**Exercise prompt**
Which lines below mention "computer"? Pick each one out.

==== Input material

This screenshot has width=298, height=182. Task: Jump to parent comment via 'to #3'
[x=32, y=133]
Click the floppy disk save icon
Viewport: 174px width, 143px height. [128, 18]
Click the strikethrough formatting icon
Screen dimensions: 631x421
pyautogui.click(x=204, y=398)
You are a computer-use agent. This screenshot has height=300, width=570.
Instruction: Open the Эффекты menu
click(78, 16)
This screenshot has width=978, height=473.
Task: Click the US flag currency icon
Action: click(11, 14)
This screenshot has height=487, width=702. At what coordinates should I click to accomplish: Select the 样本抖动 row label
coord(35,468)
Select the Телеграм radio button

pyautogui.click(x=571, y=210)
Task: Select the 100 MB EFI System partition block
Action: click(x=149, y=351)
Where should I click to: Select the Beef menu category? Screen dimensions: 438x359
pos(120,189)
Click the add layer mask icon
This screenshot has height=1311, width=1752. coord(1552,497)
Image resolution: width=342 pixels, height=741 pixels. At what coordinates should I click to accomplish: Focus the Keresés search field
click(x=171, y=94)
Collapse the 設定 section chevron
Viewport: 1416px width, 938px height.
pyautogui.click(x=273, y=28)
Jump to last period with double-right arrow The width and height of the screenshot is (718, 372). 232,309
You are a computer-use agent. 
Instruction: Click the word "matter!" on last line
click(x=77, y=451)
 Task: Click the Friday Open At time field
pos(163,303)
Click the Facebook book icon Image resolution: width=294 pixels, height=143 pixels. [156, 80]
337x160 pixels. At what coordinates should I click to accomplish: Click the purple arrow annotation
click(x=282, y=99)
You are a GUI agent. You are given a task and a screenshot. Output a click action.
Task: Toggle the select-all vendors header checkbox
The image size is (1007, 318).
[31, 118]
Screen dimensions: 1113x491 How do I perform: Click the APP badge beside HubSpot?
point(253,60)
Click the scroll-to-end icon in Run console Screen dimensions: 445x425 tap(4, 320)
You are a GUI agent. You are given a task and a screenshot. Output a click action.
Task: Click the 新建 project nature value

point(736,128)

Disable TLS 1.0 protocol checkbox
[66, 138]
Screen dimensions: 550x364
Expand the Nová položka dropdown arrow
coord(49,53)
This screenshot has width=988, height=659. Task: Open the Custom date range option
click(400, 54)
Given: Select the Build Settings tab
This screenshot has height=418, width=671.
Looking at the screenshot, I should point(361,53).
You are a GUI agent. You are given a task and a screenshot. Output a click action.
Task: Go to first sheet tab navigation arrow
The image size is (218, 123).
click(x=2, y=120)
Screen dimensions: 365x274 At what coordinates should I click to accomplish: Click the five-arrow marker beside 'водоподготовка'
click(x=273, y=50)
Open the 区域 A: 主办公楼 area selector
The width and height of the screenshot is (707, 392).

========

**Solution to this exercise**
You are a computer-use agent. This screenshot has height=300, width=570.
You are a computer-use agent. 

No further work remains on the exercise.